Please give the data again in full, precisely as it is written.

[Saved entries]
>>>>

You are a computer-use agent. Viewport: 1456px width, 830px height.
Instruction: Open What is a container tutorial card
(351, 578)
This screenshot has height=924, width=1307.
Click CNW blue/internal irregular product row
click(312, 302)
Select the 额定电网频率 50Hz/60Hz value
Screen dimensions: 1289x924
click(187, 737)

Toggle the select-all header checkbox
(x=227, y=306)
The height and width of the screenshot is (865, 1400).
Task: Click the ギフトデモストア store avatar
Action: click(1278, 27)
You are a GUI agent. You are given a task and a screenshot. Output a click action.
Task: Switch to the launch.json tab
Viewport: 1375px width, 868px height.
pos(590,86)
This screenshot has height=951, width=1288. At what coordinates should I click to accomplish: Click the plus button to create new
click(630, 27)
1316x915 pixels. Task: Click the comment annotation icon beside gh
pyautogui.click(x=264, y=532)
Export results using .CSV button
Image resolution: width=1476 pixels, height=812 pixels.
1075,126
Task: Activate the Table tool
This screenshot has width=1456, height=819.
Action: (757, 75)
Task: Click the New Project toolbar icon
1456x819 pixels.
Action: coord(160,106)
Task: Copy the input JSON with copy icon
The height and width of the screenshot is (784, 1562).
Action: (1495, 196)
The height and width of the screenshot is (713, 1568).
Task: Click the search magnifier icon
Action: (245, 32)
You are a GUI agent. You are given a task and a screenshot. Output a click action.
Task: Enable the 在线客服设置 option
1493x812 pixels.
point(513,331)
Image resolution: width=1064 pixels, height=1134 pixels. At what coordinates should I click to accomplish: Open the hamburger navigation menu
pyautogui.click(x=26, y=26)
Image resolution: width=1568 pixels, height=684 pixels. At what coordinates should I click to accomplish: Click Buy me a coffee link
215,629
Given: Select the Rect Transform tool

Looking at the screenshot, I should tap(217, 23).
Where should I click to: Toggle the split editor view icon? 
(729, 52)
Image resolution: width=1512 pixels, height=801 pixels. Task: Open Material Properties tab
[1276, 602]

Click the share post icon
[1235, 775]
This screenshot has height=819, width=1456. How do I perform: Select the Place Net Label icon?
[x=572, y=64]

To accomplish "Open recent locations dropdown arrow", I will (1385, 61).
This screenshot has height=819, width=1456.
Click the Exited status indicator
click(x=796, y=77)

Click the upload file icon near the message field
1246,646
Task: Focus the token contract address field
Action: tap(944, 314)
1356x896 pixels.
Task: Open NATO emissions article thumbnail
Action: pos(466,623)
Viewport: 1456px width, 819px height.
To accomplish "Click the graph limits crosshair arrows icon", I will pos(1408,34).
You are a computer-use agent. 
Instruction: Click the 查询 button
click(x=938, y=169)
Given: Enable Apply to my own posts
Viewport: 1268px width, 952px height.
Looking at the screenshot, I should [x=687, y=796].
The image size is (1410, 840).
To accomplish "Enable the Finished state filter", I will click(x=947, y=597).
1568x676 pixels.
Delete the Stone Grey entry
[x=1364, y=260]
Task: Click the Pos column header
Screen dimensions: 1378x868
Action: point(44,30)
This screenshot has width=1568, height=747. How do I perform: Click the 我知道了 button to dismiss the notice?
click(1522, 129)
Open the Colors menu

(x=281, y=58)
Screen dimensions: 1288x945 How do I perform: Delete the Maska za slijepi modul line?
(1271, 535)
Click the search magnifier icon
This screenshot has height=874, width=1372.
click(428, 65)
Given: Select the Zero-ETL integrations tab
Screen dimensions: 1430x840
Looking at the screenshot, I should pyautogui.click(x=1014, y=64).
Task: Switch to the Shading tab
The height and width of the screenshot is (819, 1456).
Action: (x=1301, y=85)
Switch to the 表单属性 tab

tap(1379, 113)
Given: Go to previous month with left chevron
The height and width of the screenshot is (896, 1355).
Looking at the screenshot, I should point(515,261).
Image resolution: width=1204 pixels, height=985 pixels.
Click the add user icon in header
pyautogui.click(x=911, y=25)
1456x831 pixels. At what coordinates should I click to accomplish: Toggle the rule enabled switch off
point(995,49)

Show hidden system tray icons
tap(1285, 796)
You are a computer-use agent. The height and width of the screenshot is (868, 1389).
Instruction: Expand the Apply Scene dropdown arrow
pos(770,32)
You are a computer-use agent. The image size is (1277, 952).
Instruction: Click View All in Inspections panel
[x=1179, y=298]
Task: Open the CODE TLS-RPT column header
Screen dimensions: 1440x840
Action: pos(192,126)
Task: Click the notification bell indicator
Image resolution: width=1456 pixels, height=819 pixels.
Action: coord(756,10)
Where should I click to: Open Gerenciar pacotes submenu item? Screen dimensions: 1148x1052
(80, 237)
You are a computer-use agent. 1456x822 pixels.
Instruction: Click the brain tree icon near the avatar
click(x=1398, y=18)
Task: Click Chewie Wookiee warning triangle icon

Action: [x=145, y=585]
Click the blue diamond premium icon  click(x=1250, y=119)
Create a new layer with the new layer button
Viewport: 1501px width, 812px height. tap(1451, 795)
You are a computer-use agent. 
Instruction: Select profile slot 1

<<<<

EXPECTED ANSWER>
You are a computer-use agent. Viewport: 1456px width, 830px height.
Instruction: Open What is a container tutorial card
(351, 578)
This screenshot has height=924, width=1307.
Click CNW blue/internal irregular product row
click(312, 302)
Select the 额定电网频率 50Hz/60Hz value
Screen dimensions: 1289x924
click(187, 737)

Toggle the select-all header checkbox
(x=227, y=306)
The height and width of the screenshot is (865, 1400).
Task: Click the ギフトデモストア store avatar
Action: click(1278, 27)
You are a GUI agent. You are given a task and a screenshot. Output a click action.
Task: Switch to the launch.json tab
Viewport: 1375px width, 868px height.
pos(590,86)
This screenshot has height=951, width=1288. At what coordinates should I click to accomplish: Click the plus button to create new
click(630, 27)
1316x915 pixels. Task: Click the comment annotation icon beside gh
pyautogui.click(x=264, y=532)
Export results using .CSV button
Image resolution: width=1476 pixels, height=812 pixels.
1075,126
Task: Activate the Table tool
This screenshot has width=1456, height=819.
Action: (757, 75)
Task: Click the New Project toolbar icon
1456x819 pixels.
Action: coord(160,106)
Task: Copy the input JSON with copy icon
The height and width of the screenshot is (784, 1562).
Action: (1495, 196)
The height and width of the screenshot is (713, 1568).
Task: Click the search magnifier icon
Action: (245, 32)
You are a GUI agent. You are given a task and a screenshot. Output a click action.
Task: Enable the 在线客服设置 option
1493x812 pixels.
point(513,331)
Image resolution: width=1064 pixels, height=1134 pixels. At what coordinates should I click to accomplish: Open the hamburger navigation menu
pyautogui.click(x=26, y=26)
Image resolution: width=1568 pixels, height=684 pixels. At what coordinates should I click to accomplish: Click Buy me a coffee link
215,629
Given: Select the Rect Transform tool

Looking at the screenshot, I should tap(217, 23).
Where should I click to: Toggle the split editor view icon? 
(729, 52)
Image resolution: width=1512 pixels, height=801 pixels. Task: Open Material Properties tab
[1276, 602]

Click the share post icon
[1235, 775]
This screenshot has height=819, width=1456. How do I perform: Select the Place Net Label icon?
[x=572, y=64]

To accomplish "Open recent locations dropdown arrow", I will (1385, 61).
This screenshot has height=819, width=1456.
Click the Exited status indicator
click(x=796, y=77)

Click the upload file icon near the message field
1246,646
Task: Focus the token contract address field
Action: tap(944, 314)
1356x896 pixels.
Task: Open NATO emissions article thumbnail
Action: pos(466,623)
Viewport: 1456px width, 819px height.
To accomplish "Click the graph limits crosshair arrows icon", I will pos(1408,34).
You are a computer-use agent. 
Instruction: Click the 查询 button
click(x=938, y=169)
Given: Enable Apply to my own posts
Viewport: 1268px width, 952px height.
Looking at the screenshot, I should [x=687, y=796].
The image size is (1410, 840).
To accomplish "Enable the Finished state filter", I will click(x=947, y=597).
1568x676 pixels.
Delete the Stone Grey entry
[x=1364, y=260]
Task: Click the Pos column header
Screen dimensions: 1378x868
Action: point(44,30)
This screenshot has width=1568, height=747. How do I perform: Click the 我知道了 button to dismiss the notice?
click(1522, 129)
Open the Colors menu

(x=281, y=58)
Screen dimensions: 1288x945 How do I perform: Delete the Maska za slijepi modul line?
(1271, 535)
Click the search magnifier icon
This screenshot has height=874, width=1372.
click(428, 65)
Given: Select the Zero-ETL integrations tab
Screen dimensions: 1430x840
Looking at the screenshot, I should pyautogui.click(x=1014, y=64).
Task: Switch to the Shading tab
The height and width of the screenshot is (819, 1456).
Action: (x=1301, y=85)
Switch to the 表单属性 tab

tap(1379, 113)
Given: Go to previous month with left chevron
The height and width of the screenshot is (896, 1355).
Looking at the screenshot, I should point(515,261).
Image resolution: width=1204 pixels, height=985 pixels.
Click the add user icon in header
pyautogui.click(x=911, y=25)
1456x831 pixels. At what coordinates should I click to accomplish: Toggle the rule enabled switch off
point(995,49)

Show hidden system tray icons
tap(1285, 796)
You are a computer-use agent. The height and width of the screenshot is (868, 1389).
Instruction: Expand the Apply Scene dropdown arrow
pos(770,32)
You are a computer-use agent. The image size is (1277, 952).
Instruction: Click View All in Inspections panel
[x=1179, y=298]
Task: Open the CODE TLS-RPT column header
Screen dimensions: 1440x840
Action: pos(192,126)
Task: Click the notification bell indicator
Image resolution: width=1456 pixels, height=819 pixels.
Action: coord(756,10)
Where should I click to: Open Gerenciar pacotes submenu item? Screen dimensions: 1148x1052
(80, 237)
You are a computer-use agent. 1456x822 pixels.
Instruction: Click the brain tree icon near the avatar
click(x=1398, y=18)
Task: Click Chewie Wookiee warning triangle icon

Action: [x=145, y=585]
Click the blue diamond premium icon  click(x=1250, y=119)
Create a new layer with the new layer button
Viewport: 1501px width, 812px height. tap(1451, 795)
You are a computer-use agent. 
Instruction: Select profile slot 1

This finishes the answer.